Coordinate-Free Quantification of Coverage in Dynamic Sensor Networks
Jennifer Gamble, Harish Chintakunta, Hamid Krim

TL;DR
This paper introduces a topology-based framework using zigzag persistent homology to analyze and visualize coverage dynamics in sensor networks over time, including hole tracking and size estimation.
Contribution
It develops a novel method combining computational topology and barcode analysis to quantify and visualize coverage in dynamic sensor networks.
Findings
Effective tracking of coverage holes over time.
Quantitative estimates of coverage hole sizes.
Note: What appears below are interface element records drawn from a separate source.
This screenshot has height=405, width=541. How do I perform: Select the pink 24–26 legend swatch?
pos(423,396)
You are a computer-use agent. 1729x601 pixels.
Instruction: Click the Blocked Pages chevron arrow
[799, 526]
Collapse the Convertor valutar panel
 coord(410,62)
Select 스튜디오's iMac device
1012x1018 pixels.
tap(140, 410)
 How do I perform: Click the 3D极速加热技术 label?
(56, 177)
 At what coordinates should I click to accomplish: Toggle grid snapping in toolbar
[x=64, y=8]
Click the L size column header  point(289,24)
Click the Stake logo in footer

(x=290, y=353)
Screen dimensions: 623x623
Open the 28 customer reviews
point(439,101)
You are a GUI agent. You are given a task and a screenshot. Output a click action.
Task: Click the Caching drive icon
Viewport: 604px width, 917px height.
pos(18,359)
A weighted barcode for visualizing coverage dynamics.
Abstract
We present a novel set of methods for analyzing coverage properties in dynamic sensor networks. The dynamic sensor network under consideration is studied through a series of snapshots, and is represented by a sequence of simplicial complexes, built from the communication graph at each time point. A method from computational topology called zigzag persistent homology takes this sequence of simplicial complexes as input, and returns a `barcode' containing the birth and death times of homological features in this sequence. We derive useful statistics from this output for analyzing time-varying coverage properties. Further, we propose a method which returns specific representative cycles for these homological features, at each point along the birth-death intervals. These representative cycles are then used to track coverage holes in the network, and obtain size estimates for individual…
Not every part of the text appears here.